Cette hybridation entre politique et storytelling numérique a profondément modifié le rapport de proximité entre élus et citoyens.
Le jour du scrutin : les réseaux comme observateurs citoyens
Dimanche 12 octobre, dès l’ouverture des bureaux, le pays s’est mis en mode direct.
Des milliers d’électeurs ont filmé leur arrivée, des files d’attente interminables, et parfois même leur vote (au mépris du secret du scrutin). Les vidéos, publiées sur Facebook et TikTok, cumulent déjà plusieurs centaines de milliers de vues.
C’est la première fois que je ressens que mon téléphone compte autant que mon bulletin »
Junior Tchana, électeur de Yaoundé III.
Sur le terrain, la société civile s’est mobilisée.
L’ONG Observer 4.0, en partenariat avec 237Check, a mis en place une cellule de veille numérique pour vérifier les signalements citoyens en temps réel. Si l’initiative a permis d’identifier des anomalies logistiques, elle a aussi mis en lumière le risque de manipulation par images tronquées ou sorties de contexte.
Nuit électorale : des tendances en direct, mais des résultats officiels attendus
À la fermeture des urnes, les plateformes sociales se sont muées en bureaux de dépouillement virtuels. Des observateurs ont posté des photos de procès-verbaux, parfois authentiques, souvent non vérifiés.
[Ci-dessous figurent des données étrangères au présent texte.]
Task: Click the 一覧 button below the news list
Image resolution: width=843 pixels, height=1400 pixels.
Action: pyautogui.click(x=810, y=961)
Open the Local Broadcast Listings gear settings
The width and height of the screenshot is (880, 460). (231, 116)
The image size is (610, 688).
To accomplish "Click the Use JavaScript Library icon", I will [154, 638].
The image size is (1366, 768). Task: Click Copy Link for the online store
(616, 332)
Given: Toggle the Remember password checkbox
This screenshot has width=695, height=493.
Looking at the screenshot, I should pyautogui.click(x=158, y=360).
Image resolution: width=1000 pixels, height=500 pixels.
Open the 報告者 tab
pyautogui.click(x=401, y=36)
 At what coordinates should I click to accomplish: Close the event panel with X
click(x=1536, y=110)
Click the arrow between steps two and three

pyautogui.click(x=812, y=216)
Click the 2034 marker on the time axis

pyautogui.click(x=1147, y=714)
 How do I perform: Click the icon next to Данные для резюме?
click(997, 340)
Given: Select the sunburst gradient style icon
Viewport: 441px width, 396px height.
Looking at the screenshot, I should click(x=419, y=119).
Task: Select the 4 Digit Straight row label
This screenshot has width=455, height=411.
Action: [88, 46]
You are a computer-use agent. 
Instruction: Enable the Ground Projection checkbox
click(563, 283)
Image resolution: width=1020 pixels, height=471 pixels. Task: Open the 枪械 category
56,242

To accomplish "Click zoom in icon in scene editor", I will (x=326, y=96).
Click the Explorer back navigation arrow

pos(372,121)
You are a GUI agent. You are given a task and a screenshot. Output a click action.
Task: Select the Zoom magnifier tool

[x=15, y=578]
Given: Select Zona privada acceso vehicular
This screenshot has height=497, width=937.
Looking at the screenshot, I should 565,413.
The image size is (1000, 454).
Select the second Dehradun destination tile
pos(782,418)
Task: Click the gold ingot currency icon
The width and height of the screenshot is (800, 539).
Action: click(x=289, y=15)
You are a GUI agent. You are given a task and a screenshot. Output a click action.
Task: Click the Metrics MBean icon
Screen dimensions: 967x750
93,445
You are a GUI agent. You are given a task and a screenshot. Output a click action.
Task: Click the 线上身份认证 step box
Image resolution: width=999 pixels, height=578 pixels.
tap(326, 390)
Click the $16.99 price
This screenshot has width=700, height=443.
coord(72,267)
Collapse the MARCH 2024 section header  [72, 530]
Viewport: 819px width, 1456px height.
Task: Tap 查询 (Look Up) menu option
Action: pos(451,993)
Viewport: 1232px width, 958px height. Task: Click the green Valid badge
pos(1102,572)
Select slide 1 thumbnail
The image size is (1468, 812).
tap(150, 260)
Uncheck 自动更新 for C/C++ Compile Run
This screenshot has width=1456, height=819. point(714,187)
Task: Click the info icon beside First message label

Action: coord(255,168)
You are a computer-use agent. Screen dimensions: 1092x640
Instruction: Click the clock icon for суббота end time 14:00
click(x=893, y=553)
Les tendances “à chaud” font état d’une avance apparente de Paul Biya dans ses bastions du Centre et du Sud, tandis que Issa Tchiroma se démarquerait dans le Nord, l’Ouest, le Littoral, le Nord et Sud-Ouest, etc.
Mais, comme le rappelle RFI Afrique et Reuters, ces estimations citoyennes « ne remplacent en rien les résultats consolidés par ELECAM ».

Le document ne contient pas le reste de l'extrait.